Sometimes it feels merely weird; other times it feels forced; still other times it feels like a setup. A setup, as if they're wrapping up an alterior motive in warm-fuzzies, in wait of some future payoff.
It's all so tedious, having to set aside the incongruous overtures, having to set aside the quest to uncover the real motives (if any), feeling somewhat a lonely despair that you're the only one who still remembers the difference between wheat and chaff, between pleasantness and pleasantry, between friendship and base familiarity.
Maybe there's a quiet desperation that personal worth can only be calculated by external metrics: how many friends do I have, how many people know my name, how many people have I fucked, and so on and so on. Maybe people really are that shallow, or at least only truly comfortable at that lack of depth, that acquaintance and friendship are actually one and the same.

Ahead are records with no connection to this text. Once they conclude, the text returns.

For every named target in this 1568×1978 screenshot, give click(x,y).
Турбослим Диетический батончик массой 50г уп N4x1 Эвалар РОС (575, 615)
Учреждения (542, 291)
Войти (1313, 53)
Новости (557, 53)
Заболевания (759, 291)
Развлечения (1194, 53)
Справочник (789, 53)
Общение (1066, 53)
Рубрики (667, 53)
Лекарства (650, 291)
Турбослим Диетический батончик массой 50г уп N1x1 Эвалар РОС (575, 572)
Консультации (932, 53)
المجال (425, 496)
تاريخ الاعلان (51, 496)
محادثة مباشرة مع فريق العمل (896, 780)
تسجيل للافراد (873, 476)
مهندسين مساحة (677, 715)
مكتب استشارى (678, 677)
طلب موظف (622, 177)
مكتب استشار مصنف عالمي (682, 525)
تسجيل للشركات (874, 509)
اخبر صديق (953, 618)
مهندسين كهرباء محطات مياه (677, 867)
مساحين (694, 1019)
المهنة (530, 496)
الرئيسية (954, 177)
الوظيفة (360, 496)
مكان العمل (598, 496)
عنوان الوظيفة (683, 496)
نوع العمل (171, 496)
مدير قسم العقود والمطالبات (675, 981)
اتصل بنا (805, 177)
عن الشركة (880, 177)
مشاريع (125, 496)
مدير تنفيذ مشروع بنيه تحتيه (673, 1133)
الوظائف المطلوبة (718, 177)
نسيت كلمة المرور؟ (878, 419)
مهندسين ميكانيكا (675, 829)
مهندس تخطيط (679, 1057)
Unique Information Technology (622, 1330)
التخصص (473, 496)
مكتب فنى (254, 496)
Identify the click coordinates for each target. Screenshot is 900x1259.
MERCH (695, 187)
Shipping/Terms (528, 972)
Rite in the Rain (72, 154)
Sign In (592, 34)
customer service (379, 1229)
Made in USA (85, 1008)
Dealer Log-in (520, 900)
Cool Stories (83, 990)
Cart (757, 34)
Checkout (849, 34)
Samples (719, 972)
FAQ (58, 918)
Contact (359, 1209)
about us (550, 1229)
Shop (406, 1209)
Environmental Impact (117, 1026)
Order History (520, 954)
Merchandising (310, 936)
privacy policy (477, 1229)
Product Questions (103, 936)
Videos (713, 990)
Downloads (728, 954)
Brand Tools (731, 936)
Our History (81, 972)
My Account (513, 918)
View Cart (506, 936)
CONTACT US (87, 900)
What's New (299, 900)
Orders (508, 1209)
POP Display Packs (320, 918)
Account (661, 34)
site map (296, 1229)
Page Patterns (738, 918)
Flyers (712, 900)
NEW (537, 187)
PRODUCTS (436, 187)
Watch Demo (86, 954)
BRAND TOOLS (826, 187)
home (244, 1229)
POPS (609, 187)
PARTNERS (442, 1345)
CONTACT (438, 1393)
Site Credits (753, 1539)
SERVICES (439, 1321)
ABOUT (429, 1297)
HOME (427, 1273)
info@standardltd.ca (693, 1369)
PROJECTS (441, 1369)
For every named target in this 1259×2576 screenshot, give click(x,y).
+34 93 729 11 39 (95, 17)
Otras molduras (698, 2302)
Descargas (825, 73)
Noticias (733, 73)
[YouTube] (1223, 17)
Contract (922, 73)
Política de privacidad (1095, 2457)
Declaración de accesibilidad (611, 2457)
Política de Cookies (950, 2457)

No one is immune from wanting external corroboration at least, most especially myself—I mean, I do have a blog and I am writing here. Different people do have different depths, however, different comfort levels at different depths—and even different comfort zones on the geography of each level. Some of us can resolve the differences, some of us cannot. Some of us choose not to notice the differences.
The vigilance to keep a watch out for the differences isn't something that can be done fulltime...otherwise, you'd have no time for anything else. So sometimes mistakes are made and the declarations of 'friendship' are taken to heart, taken as real. But this comes back, always bites back. That's an eventuality, a certainty, if friendships (acquaintances?) last for time intervals considered by mammmals to be signficant.
But then again, I suppose, not all mammals are created equal.
There's a positivity to it all, too: those people who never plant a flag to declare a friendship, whose first utterance of friendship is one of cognizant of an existing truth instead of predictive. Those are the people who value what they already have instead of—or yes, in addition to—despairing over what they may not yet have. Those are the people who make sure you know you can count on them, instead of just assuming they can count on you. Those are the people who are there for you and not just there around you.
Those are the people who talk less and say far, far more.
Those are the only people who I call Friend.